Ao todo, essas associações registraram 6,54 milhões de beneficiários com algum percentual de desconto em folha. Ainda não se sabe quantos desses foram vítimas de fraude.

Em julho de 2024, a CGU enviou para o Instituto Nacional de Seguridade Social (INSS), à época presidido por Alessandro Stefanutto, esses dados e outros documentos de uma auditoria feita pelo órgão.

A controladoria pediu para a suspensão do repasse de mensalidades de oito associações. Nenhuma providência foi tomada.

O levantamento feito pela Controladoria-Geral da União foi utilizado como suporte para a realização da operação em conjunto com a Polícia Federal e serviu de suporte para a decisão judicial de bloquear os descontos das entidades.

§ Detalhes da tarefa
Prossiga com a redação do trecho acima sobre os descontos indevidos em benefícios do INSS, partindo do ponto em que ele termina. A listagem apresentada adiante constitui material à parte, independente do trecho acima.

§ Informações fornecidas
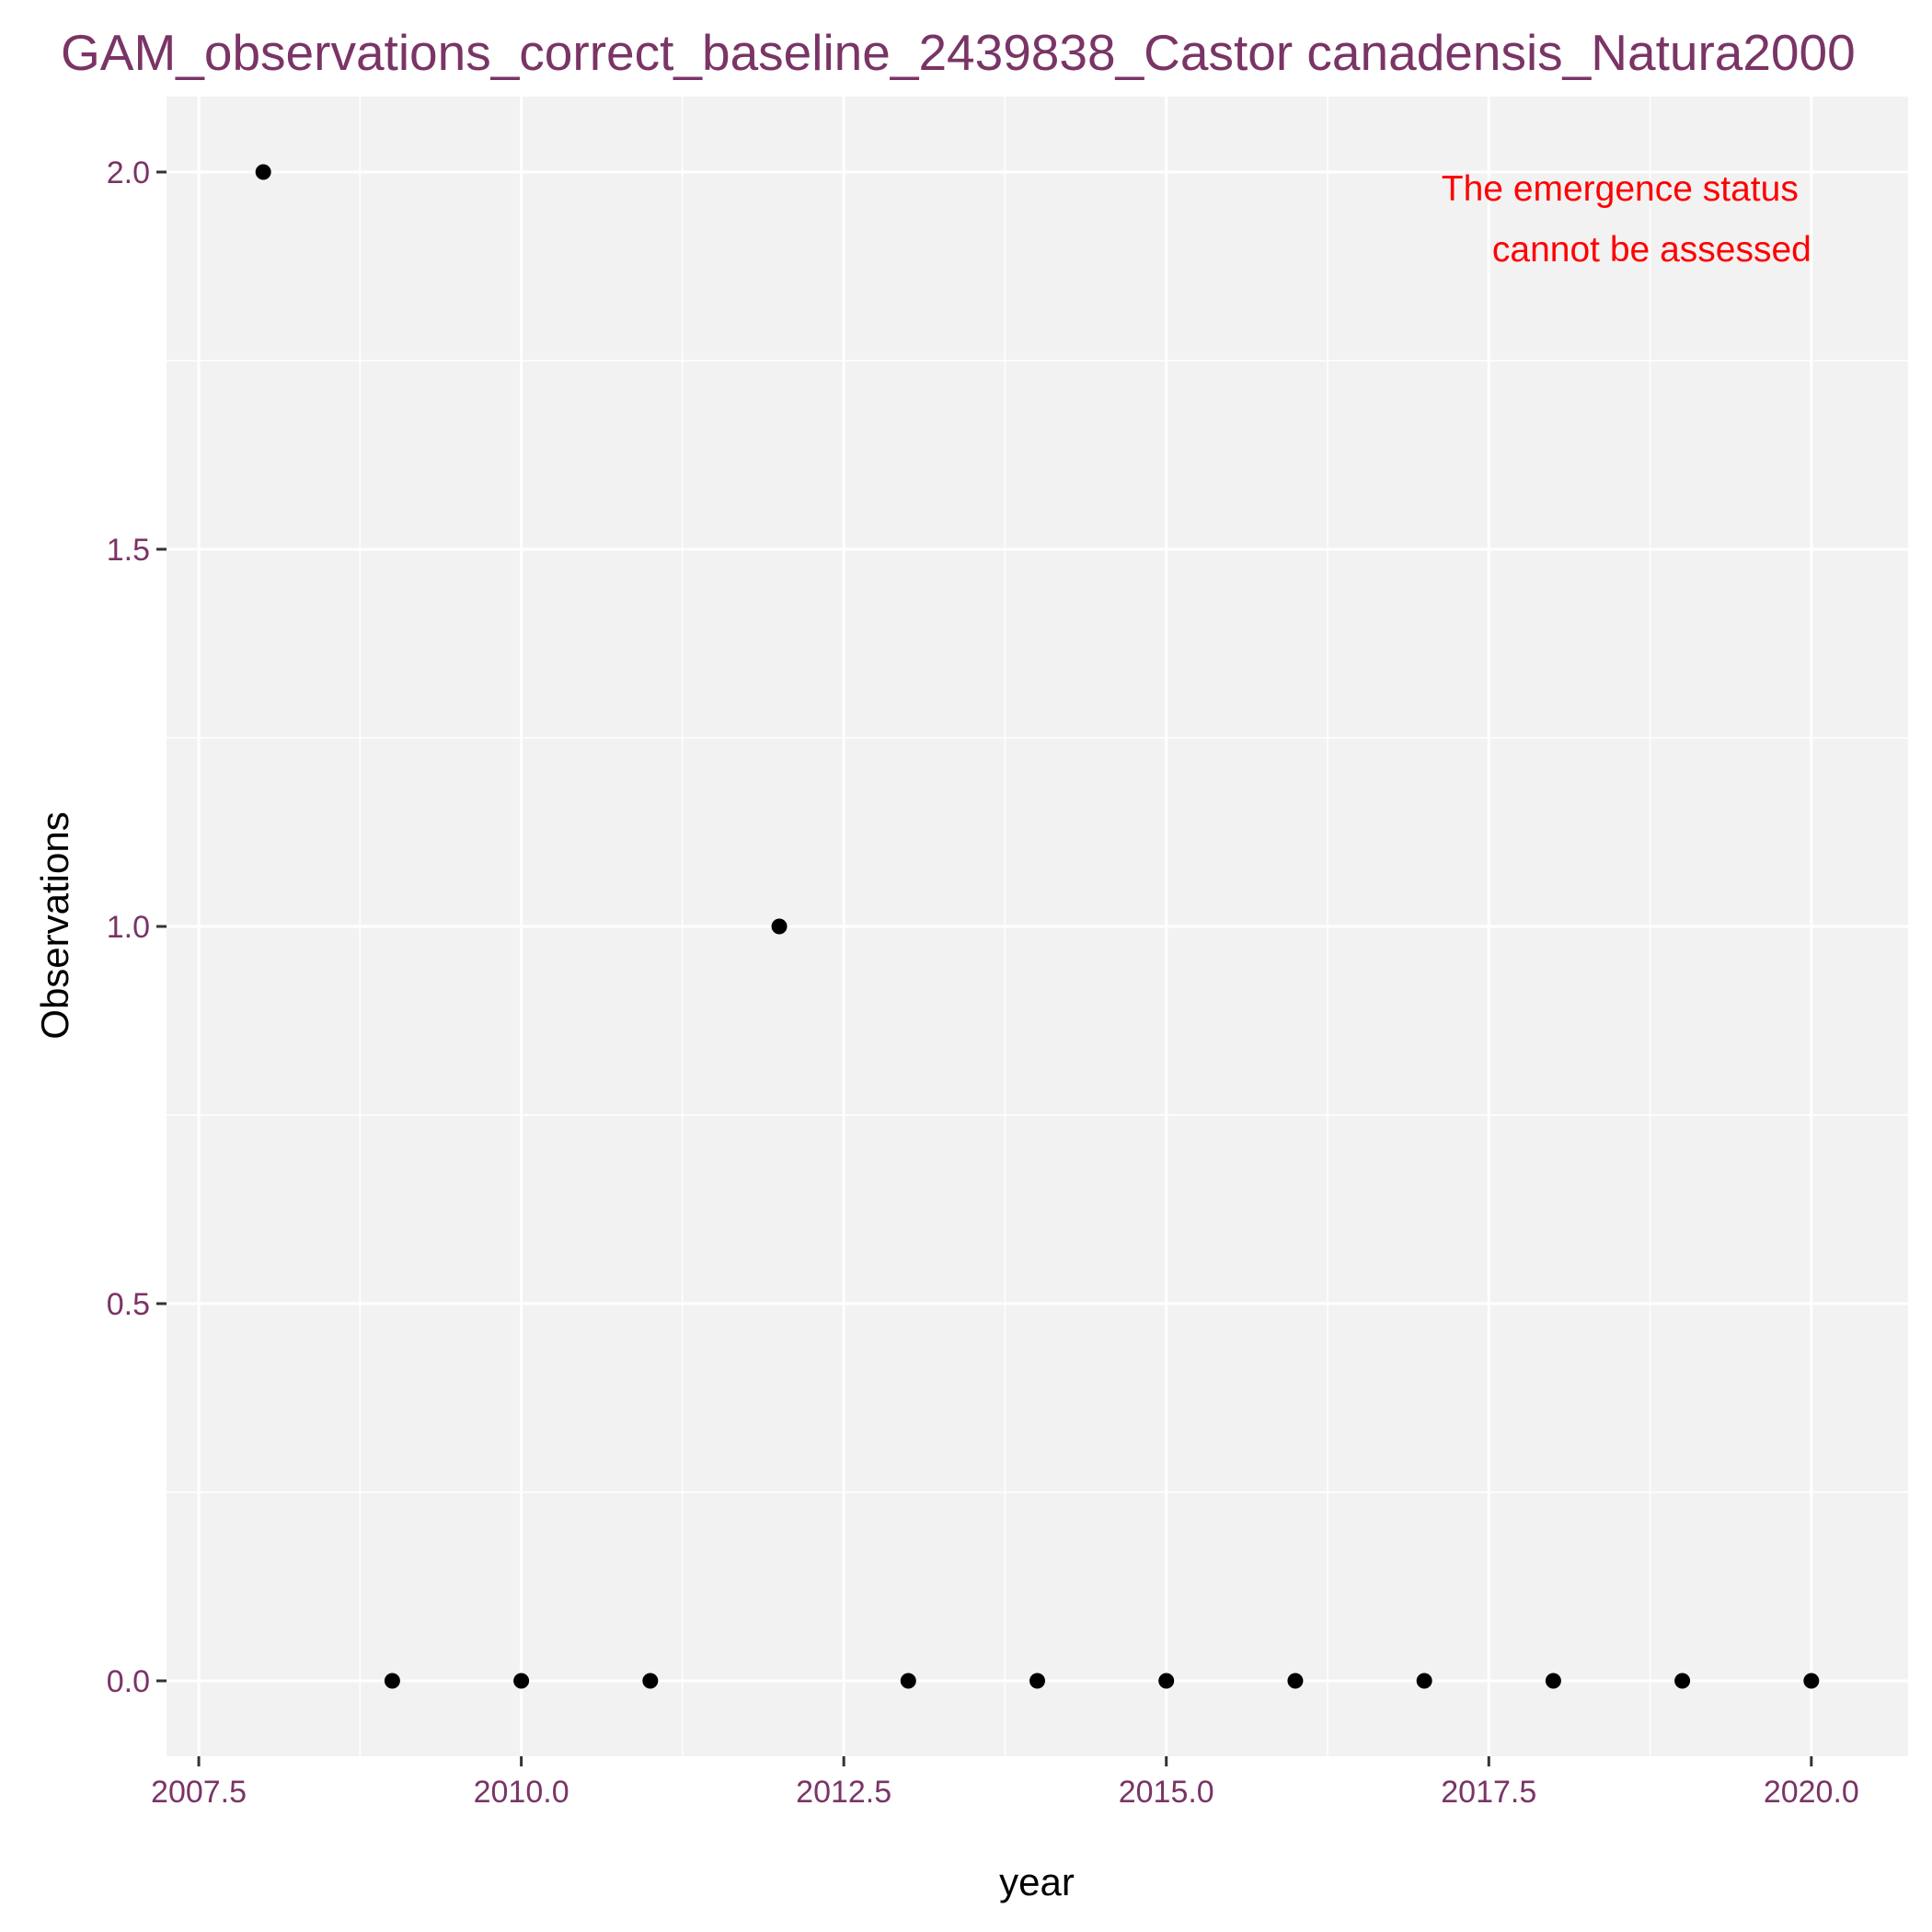  I want to click on y-tick-label: 2.0, so click(128, 172).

§ Resultado da tarefa
•        Entidades que movimentaram R$ 663 milhões tinham 'representantes de fachada', diz CGU

Relatório da Controladoria-Geral da União (CGU) divulgado nesta segunda-feira (28) aponta que três entidades associativas – que movimentaram R$ 663 milhões entre os anos de 2019 e 2025 – tinham "representantes de fachada".

As três entidades estão na lista das 11 investigadas pela CGU e pela Polícia Federal por suposta fraude com descontos sem autorização de mensalidades associativas. Os descontos eram feitos em pensões e aposentadorias pagas pelo INSS.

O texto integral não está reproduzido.